From MySpace to Kickstarter, Kate Nash has harnessed the power of the people to revitalise the music scene. Kate Nash: Underestimate the Girl charts the rocky journey of the English singer who refuses to conform to convenient labels. Even the catchall “female artist” tag doesn’t rock her world, as she boldly noted when accepting the prize for Best Female Artists at the Brit Awards. “Female is not a genre,” she challenged the industry. This doc by Amy Goldstein shares the price that Nash paid for defying the mould, but also the rewards she found by staying true to her artistic integrity.
The film quickly recaps Nash’s rise that was facilitated by platforms like MySpace long before social media was a springboard to success. With upbeat songs that found a groove between riot grrl rock and the millennial pop stylings of singers like Avril Lavigne and Amy Winehouse, Nash’s music found modest success for fans who outgrew the girl bands of the late 1990s. However, Underestimate the Girl shows how the overwhelmingly male-dominated music industry didn’t know what to do with an artist who felt like Old Spice’s iconoclastic sister. Nash tells how all went well until Fiction Records abruptly dumped her in 2010 following the disappointing sales of her second album.
As Nash tries to rebound from a relatively meteoric rise and fall, her story reflects the music industry’s aversion to risk-takers and innovators. It’s also illustrates the industry’s struggle to keep pace with audience demands, as Nash’s own social media driven success shows an appetite for her work—but not necessarily an interest in paying for it in the fashion that record labels wanted. Underestimate the Girl essentially offers two complementary tales in one doc as Goldstein follows Nash to California where she attempts to revive her career. She makes new music and finds innovative ways to connect with brands to expand her reach, like co-hosting a shopping channel for geeks and performing an acoustic set at a start-up. The film shows how one always needs to be hustling to make it in the entertainment industry, especially if one doesn’t want to follow the tired (and unreliable) formula for success.
The other tale that weaves throughout Underestimate the Girl is one about the inherent misogyny of the industry. Many of the challenges Kate encounters are from producers and executives who struggle to situate her voice within their brands and objectives. She generally seems to be making progress until the doc brings a surprising twist: her manager, Gary Marella, has been using her credit cards to pay for his wedding. Nash quickly hits rock bottom again as the debts, legal headaches, and loss of professional management derail her plans and leave her bordering upon penniless. She nearly loses her beloved dog before packing up her few remaining belongings and heading home to her parents. A Netflix series and a Kickstarter campaign later, however, and Nash finds an overdue rebound by refusing to put a price on her voice.

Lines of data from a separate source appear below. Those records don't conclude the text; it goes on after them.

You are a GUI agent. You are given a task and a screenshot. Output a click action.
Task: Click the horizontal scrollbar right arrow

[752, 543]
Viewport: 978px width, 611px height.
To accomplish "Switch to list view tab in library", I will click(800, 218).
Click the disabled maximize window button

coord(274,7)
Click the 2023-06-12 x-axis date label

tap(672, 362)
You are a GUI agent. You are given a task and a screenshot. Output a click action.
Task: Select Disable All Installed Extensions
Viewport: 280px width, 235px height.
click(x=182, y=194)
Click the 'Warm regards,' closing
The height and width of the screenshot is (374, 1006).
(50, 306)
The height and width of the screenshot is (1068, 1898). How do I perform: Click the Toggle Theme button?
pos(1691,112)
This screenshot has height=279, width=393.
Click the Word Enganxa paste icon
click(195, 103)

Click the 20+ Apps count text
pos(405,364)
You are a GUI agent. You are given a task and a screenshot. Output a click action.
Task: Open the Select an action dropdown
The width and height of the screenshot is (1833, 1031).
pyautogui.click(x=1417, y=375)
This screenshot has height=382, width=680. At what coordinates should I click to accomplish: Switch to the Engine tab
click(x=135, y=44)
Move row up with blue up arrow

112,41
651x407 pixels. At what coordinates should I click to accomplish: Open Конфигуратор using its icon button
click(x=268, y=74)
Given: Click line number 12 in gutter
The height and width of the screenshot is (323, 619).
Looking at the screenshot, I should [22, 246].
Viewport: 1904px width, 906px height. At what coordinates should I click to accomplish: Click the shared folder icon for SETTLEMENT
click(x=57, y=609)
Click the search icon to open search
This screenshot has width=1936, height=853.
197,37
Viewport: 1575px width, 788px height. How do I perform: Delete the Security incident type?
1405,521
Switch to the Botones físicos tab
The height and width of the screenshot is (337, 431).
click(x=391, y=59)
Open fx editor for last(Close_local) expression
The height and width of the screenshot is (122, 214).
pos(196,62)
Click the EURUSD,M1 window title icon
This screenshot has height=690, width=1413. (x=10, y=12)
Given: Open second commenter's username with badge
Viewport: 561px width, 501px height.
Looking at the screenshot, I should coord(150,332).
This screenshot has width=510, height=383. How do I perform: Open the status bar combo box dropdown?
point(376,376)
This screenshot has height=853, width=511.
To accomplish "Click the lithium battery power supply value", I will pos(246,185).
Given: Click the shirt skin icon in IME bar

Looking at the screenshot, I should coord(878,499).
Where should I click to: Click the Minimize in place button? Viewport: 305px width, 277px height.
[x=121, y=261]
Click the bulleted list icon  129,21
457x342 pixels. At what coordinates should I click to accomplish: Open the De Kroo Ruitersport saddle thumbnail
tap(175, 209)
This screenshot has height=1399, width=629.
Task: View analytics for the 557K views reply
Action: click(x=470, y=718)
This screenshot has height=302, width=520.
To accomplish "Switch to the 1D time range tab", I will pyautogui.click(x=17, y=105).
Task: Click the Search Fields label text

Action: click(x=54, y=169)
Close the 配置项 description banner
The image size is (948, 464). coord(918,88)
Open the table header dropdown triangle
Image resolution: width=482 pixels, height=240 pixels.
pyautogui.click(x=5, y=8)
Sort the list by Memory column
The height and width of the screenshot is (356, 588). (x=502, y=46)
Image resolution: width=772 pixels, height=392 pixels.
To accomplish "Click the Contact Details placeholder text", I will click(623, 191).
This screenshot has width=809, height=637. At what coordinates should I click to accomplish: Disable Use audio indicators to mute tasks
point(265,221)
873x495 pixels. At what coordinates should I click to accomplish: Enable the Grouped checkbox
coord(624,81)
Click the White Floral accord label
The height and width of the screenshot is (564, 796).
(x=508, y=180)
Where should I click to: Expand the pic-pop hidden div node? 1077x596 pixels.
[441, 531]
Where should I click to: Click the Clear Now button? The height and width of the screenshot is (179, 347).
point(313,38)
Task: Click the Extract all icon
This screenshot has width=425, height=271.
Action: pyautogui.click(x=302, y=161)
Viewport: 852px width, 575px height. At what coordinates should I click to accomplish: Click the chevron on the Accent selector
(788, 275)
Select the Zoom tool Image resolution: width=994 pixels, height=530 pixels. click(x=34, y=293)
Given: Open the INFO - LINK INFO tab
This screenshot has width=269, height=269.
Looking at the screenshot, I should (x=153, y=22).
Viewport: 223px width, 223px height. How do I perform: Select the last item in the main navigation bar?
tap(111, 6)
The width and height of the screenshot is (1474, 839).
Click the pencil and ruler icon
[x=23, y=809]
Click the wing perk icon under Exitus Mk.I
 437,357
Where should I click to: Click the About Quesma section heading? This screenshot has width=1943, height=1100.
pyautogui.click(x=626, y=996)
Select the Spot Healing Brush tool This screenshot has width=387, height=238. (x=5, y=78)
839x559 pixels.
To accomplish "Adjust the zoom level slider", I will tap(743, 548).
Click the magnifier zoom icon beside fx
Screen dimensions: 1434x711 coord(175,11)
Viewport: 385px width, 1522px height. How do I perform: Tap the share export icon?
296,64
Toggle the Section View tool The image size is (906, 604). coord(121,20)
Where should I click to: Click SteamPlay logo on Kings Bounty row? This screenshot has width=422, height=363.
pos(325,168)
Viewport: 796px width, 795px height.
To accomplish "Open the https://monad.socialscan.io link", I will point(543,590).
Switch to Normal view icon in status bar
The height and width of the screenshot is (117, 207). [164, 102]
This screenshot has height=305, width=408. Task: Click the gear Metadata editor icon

Underestimate the Girl bridges these verité-style scenes of Nash’s ups and downs with energetic concert numbers. Nash is in her element voicing poetry, angst, and rage in alternative tracks. She’s a born performer as these concert segments show an artist showcasing the power of her authentic voice. Admittedly, the amped-up concert scenes clash starkly with the rawer behind-the-scenes verité, particularly the notably uneven sound levels, but the doc’s two-pronged approach accentuates Nash’s plight. There’s the music scene that audiences see—bright lights, concert halls, and screaming fans—and the one that artists see: grit and struggle.
Kate Nash: Underestimate the Girl is now in digital release.